Purine nucleoside phosphorylase deficiency, is a rare autosomal recessive[1] metabolic disorder which results in immunodeficiency.

Signs and symptoms

In addition to the symptoms associated with immunodeficiency, such as depletion of T-cells, decline of lymphocyte activity, and an abrupt proliferation of both benign and opportunistic infections — PNP-deficiency is often characterized by the development of autoimmune disorders. lupus erythematosus, autoimmune hemolytic anemia, and idiopathic thrombocytopenic purpura have been reported with PNP-deficiency.[2] Neurological symptoms, such as developmental decline, hypotonia, and mental retardation have also been reported.[citation needed]

Cause

Purine nucleoside phosphorylase deficiency has an autosomal recessive pattern of inheritance

The disorder is caused by a mutation of the purine nucleoside phosphorylase (PNP) gene, located at chromosome 14q13.1.[3][4] This mutation was first identified by Eloise Giblett, a professor at the University of Washington, in 1975.[5] PNP is a key enzyme in the purine catabolic[6] pathway, and is required for purine degradation. Specifically, it catalyzes the conversion of inosine to hypoxanthine and guanosine to guanine (both guanine and hypoxanthine will be made into xanthine which will then become uric acid). A deficiency of it leads to buildup of elevated deoxy-GTP (dGTP) levels resulting in T-cell toxicity and deficiency.[4][7] In contrast to adenosine deaminase deficiency (another deficiency of purine metabolism), there is minimal disruption to B cells.[8]

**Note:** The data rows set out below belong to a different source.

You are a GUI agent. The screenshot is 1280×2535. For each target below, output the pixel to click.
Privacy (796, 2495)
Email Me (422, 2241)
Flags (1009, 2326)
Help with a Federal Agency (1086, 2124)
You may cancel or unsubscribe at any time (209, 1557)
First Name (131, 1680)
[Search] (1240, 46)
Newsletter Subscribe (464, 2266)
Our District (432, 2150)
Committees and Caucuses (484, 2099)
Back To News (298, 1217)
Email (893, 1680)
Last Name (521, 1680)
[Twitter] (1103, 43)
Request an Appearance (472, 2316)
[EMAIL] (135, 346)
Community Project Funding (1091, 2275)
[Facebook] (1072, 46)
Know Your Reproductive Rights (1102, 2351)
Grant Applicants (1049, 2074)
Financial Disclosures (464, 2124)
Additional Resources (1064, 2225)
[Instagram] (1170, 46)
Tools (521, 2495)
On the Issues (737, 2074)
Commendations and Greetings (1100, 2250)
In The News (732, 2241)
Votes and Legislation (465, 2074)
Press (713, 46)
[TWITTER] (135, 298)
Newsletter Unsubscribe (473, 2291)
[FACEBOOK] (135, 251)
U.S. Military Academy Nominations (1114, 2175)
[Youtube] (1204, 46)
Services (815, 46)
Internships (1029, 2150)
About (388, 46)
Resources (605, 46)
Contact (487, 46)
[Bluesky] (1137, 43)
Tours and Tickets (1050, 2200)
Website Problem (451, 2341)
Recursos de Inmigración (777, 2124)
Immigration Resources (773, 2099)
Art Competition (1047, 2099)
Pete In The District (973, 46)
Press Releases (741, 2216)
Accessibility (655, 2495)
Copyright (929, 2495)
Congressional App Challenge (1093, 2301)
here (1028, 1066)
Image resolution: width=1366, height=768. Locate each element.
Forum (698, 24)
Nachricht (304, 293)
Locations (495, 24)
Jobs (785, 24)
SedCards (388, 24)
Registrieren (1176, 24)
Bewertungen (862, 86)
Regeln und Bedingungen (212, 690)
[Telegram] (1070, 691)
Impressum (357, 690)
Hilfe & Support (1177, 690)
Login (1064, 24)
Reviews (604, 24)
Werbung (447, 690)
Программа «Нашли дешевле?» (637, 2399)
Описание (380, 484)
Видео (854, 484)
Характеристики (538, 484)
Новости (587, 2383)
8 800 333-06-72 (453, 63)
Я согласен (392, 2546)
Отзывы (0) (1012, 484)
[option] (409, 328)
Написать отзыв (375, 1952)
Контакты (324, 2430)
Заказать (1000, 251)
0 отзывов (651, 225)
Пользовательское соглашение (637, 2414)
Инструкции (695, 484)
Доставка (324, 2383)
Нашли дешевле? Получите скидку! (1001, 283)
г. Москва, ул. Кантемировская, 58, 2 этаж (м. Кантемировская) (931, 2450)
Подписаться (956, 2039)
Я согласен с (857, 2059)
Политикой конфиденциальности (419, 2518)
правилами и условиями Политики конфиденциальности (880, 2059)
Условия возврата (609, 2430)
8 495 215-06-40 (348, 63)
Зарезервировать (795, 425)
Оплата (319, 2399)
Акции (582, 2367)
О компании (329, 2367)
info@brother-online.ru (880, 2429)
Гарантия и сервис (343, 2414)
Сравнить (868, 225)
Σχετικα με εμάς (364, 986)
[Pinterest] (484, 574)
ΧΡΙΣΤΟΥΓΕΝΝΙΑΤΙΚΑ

PNP deficiency is inherited in an autosomal recessive manner.[1] This means the defective gene responsible for the disorder is located on an autosome (chromosome 14 is an autosome), and two copies of the defective gene (one inherited from each parent) are required in order to be born with the disorder. The parents of an individual with an autosomal recessive disorder both carry one copy of the defective gene, but usually do not experience any signs or symptoms of the disorder.[citation needed]

Diagnosis

Lane 1 Histochemical in situ assay -control, Lane 2 mutant, Lane 3 wild type (arrow is PNP)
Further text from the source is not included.